- [Item-finding rows]

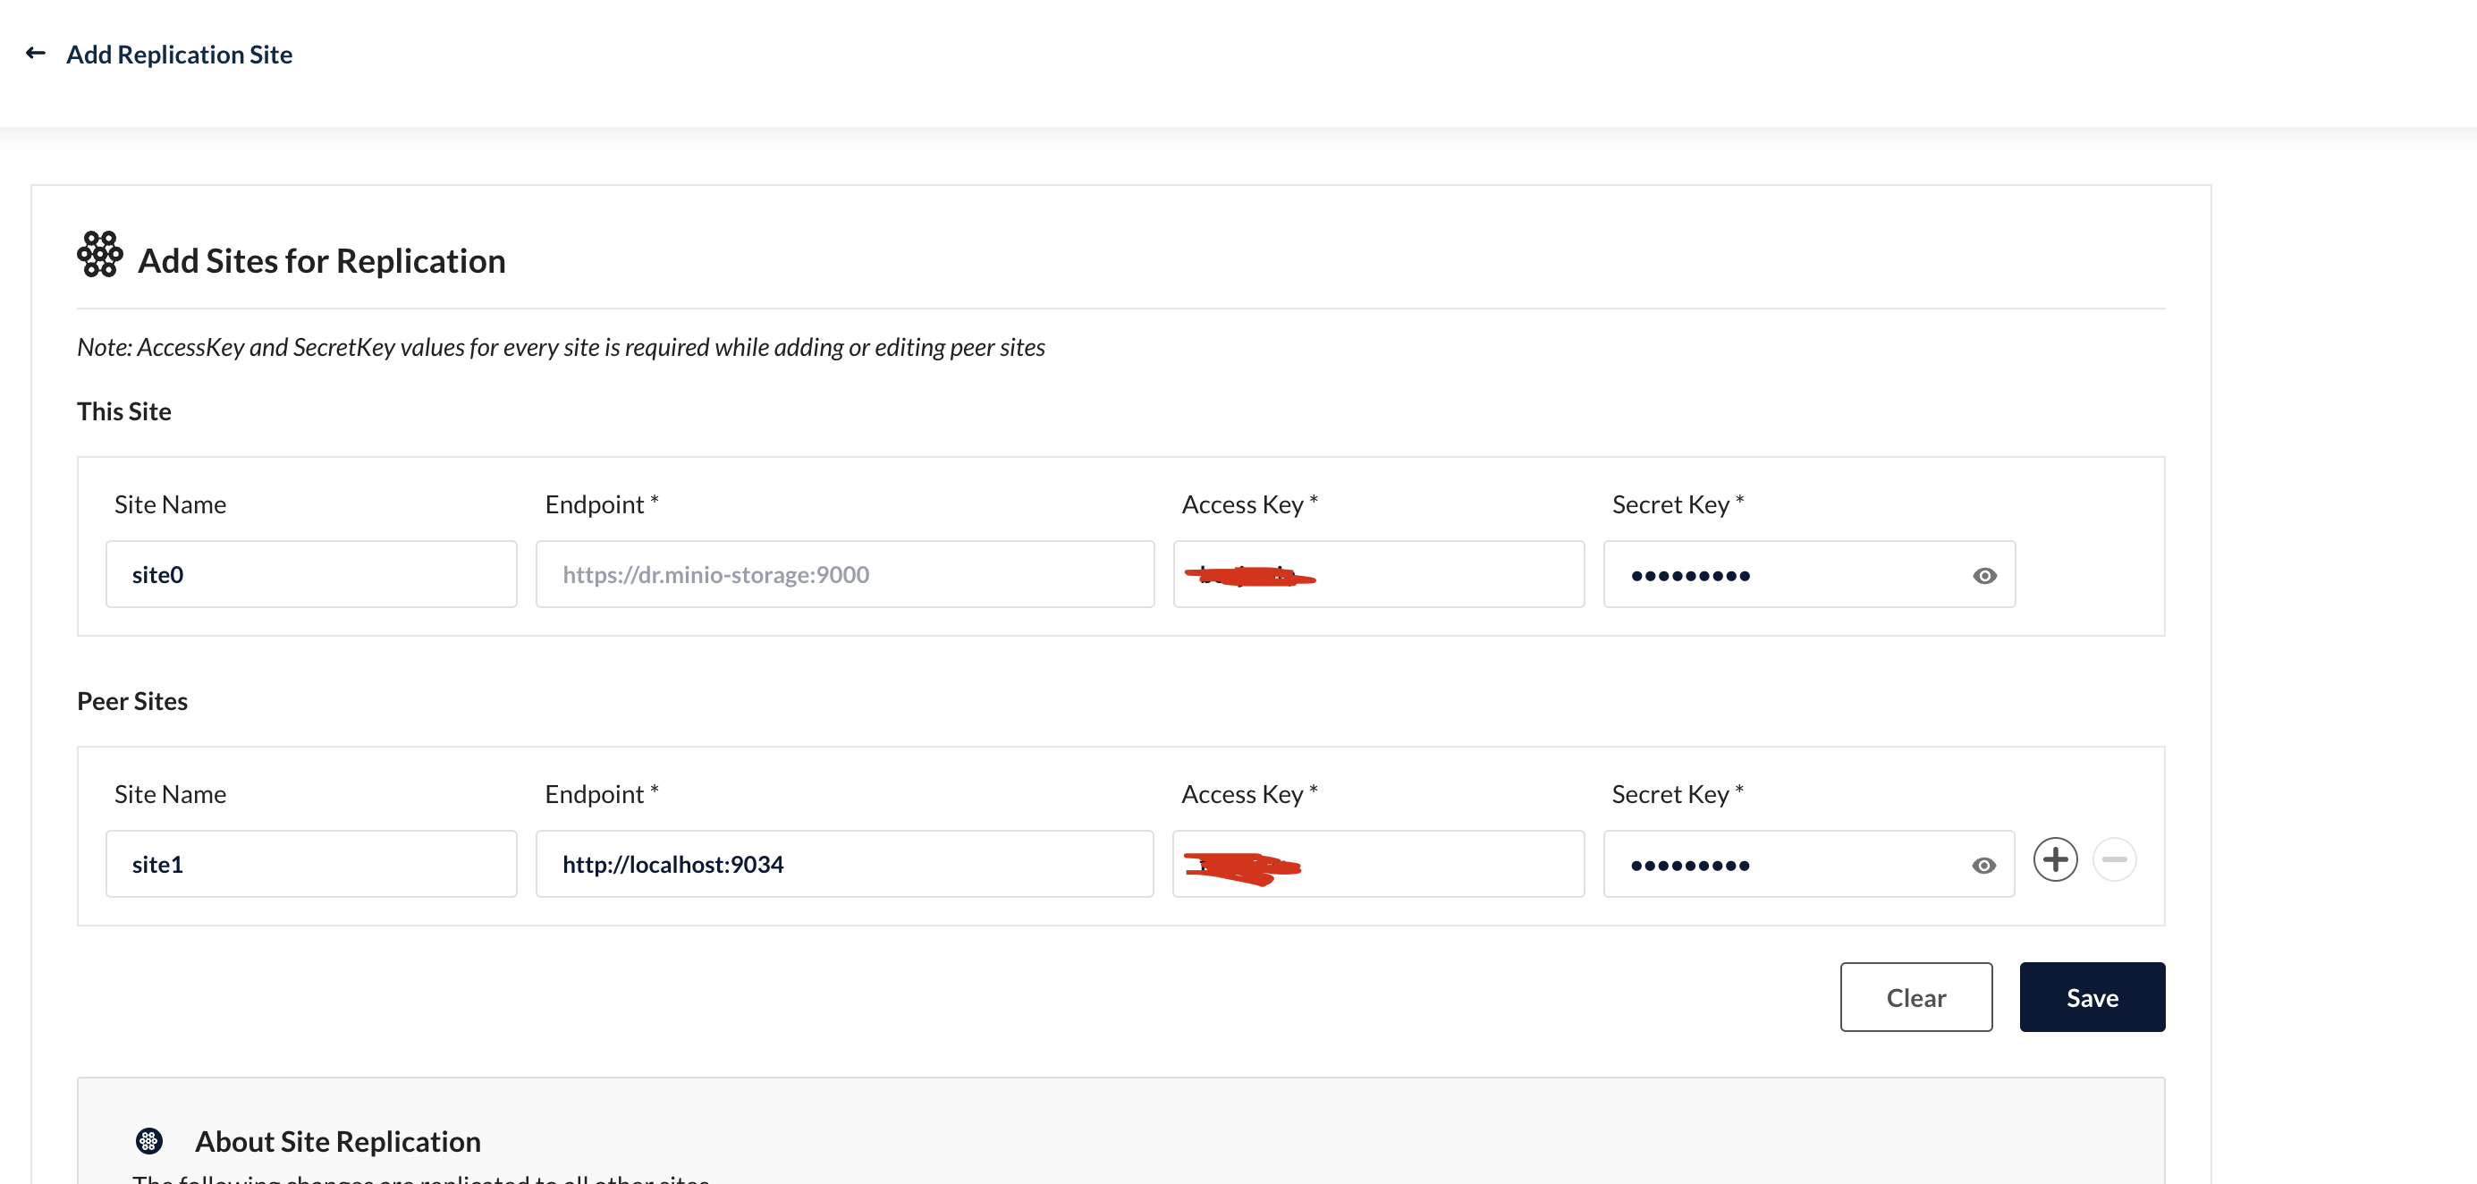Click the back arrow to leave Add Replication Site

point(36,53)
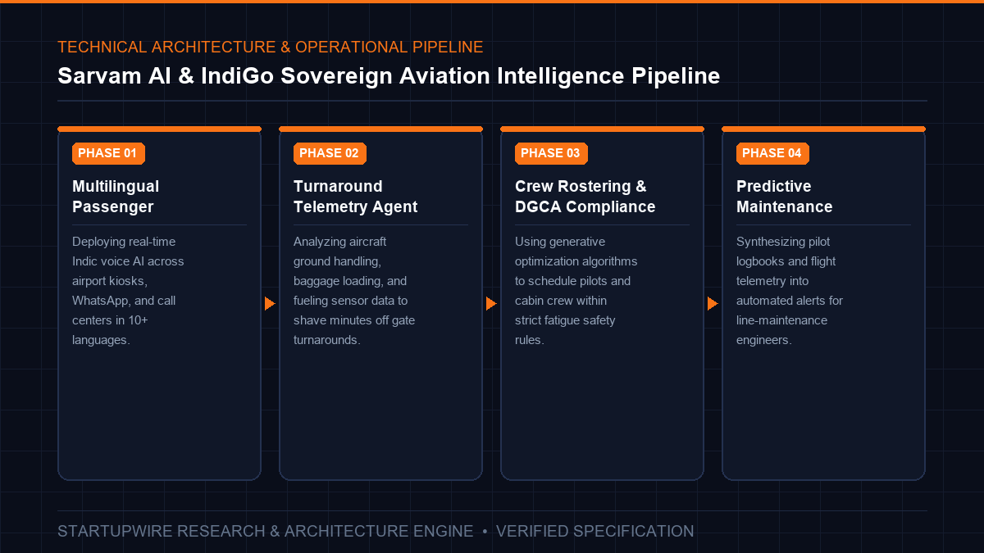Click the Verified Specification footer label
This screenshot has width=984, height=553.
point(595,531)
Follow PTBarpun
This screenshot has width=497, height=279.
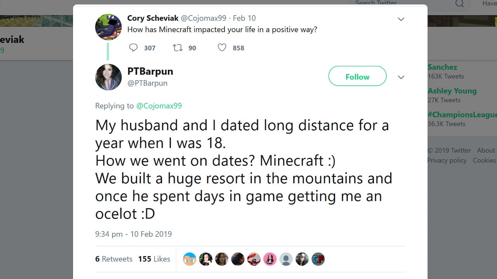[357, 76]
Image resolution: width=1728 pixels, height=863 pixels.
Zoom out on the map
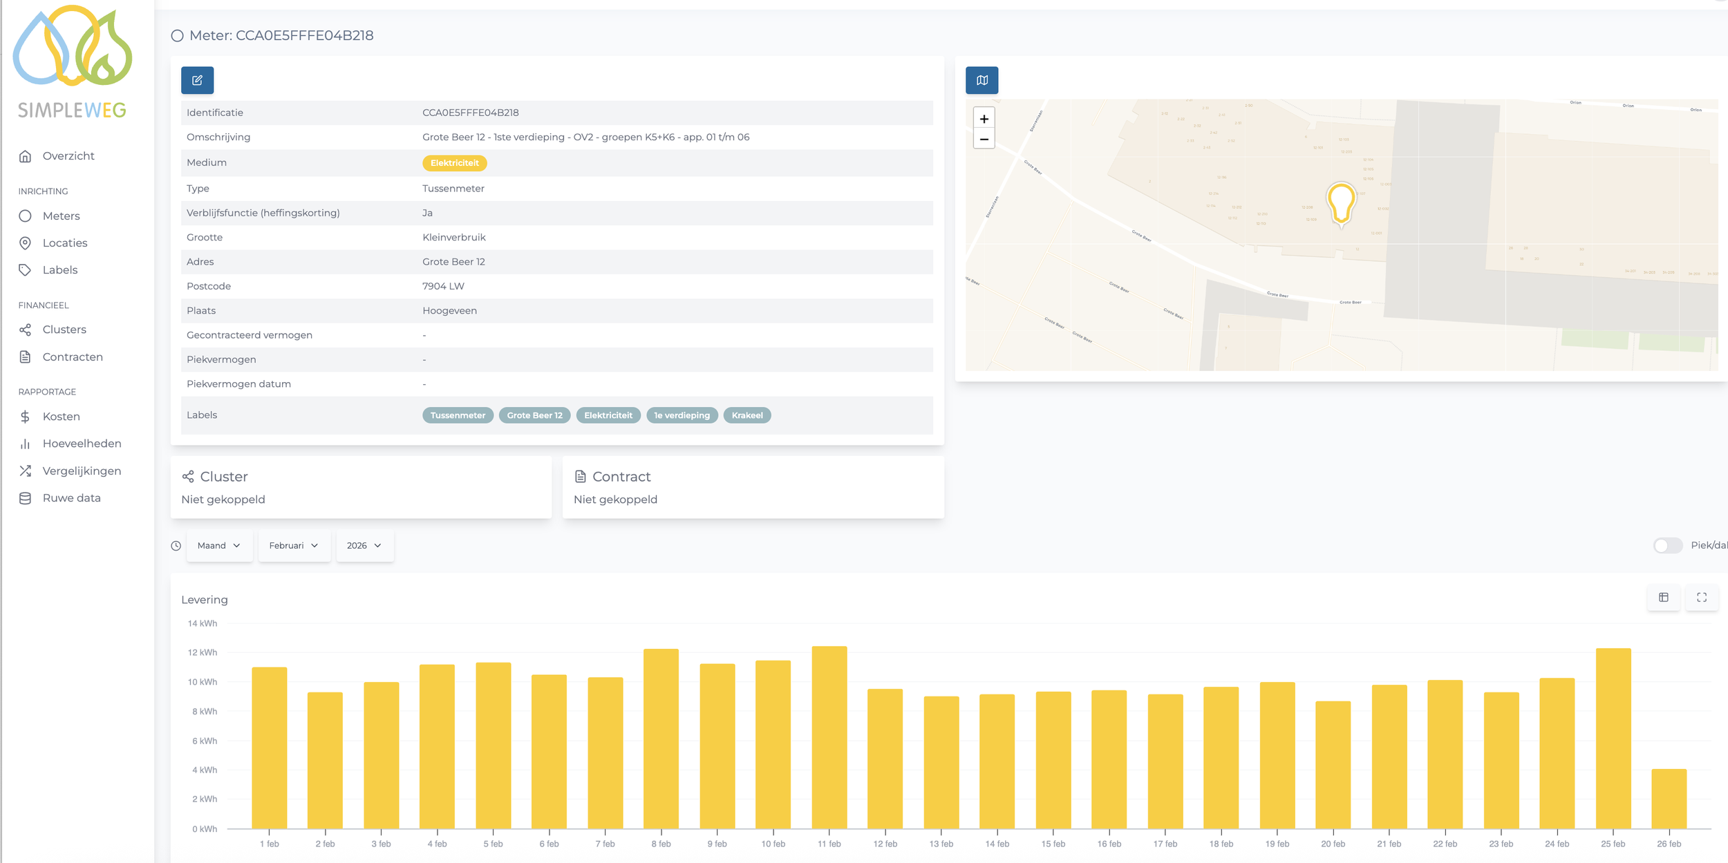tap(984, 140)
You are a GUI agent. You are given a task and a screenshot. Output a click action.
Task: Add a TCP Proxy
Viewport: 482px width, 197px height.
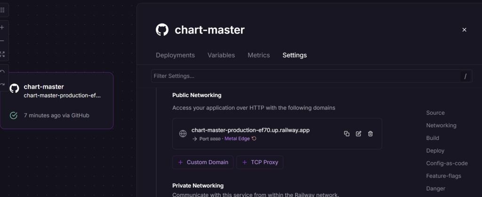pos(259,162)
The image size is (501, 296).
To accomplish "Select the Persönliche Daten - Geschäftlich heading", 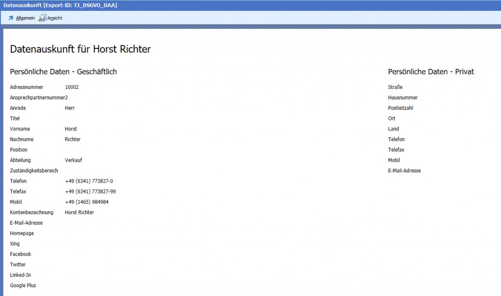I will 63,72.
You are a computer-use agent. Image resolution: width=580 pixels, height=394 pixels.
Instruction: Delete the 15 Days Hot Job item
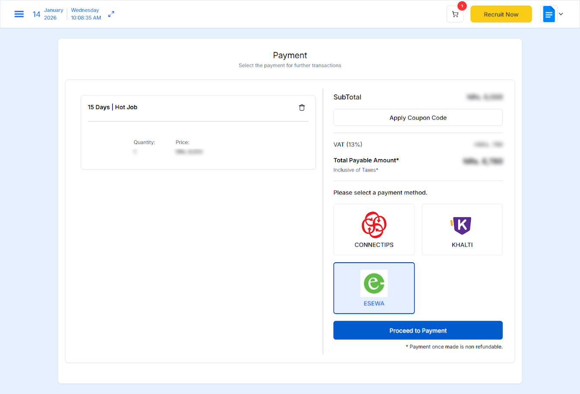[x=302, y=108]
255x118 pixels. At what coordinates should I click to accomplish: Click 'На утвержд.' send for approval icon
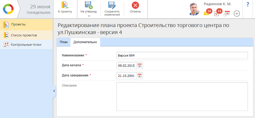(x=89, y=5)
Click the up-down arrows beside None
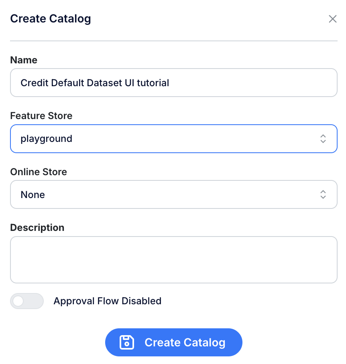The width and height of the screenshot is (346, 364). click(x=323, y=194)
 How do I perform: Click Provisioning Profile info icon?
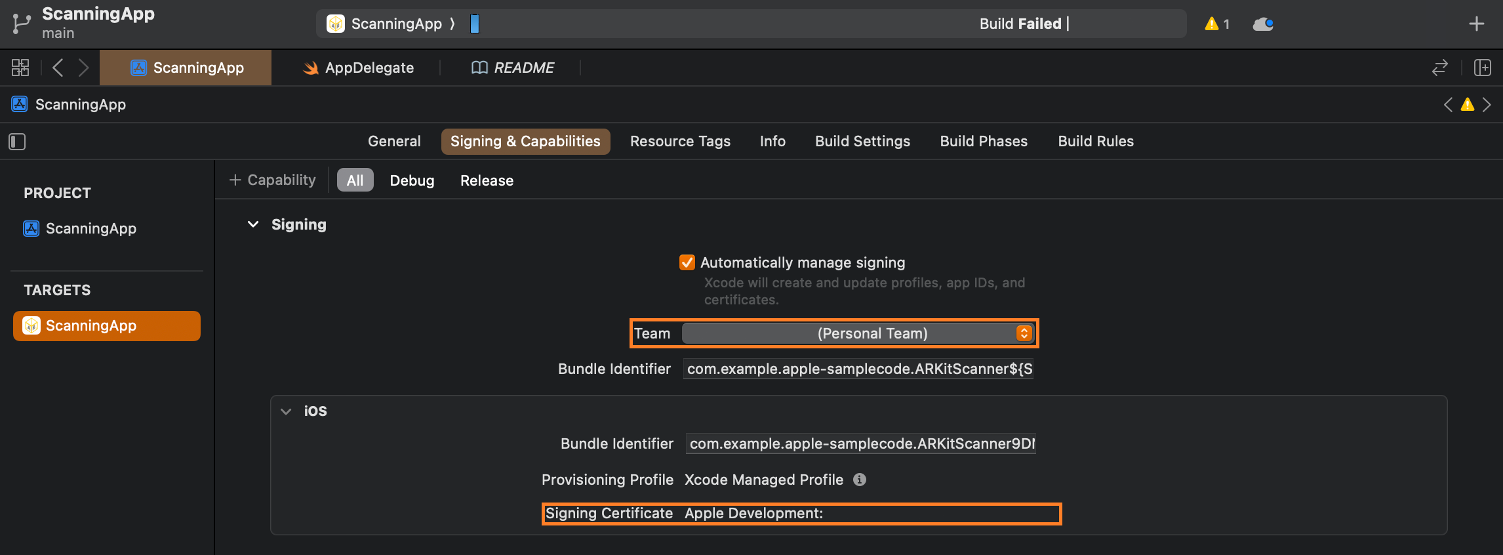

- [Stated problem] Rewrite the rows from the line with "Click the up-down arrows beside None" through the end of the rows, changing "Provisioning Profile" to "Signing Certificate" and leaving everything else as it is. Omit the pictures from your answer.

- [Written response]
Click the up-down arrows beside None
The width and height of the screenshot is (346, 364). click(x=323, y=194)
 How do I perform: Click Signing Certificate info icon?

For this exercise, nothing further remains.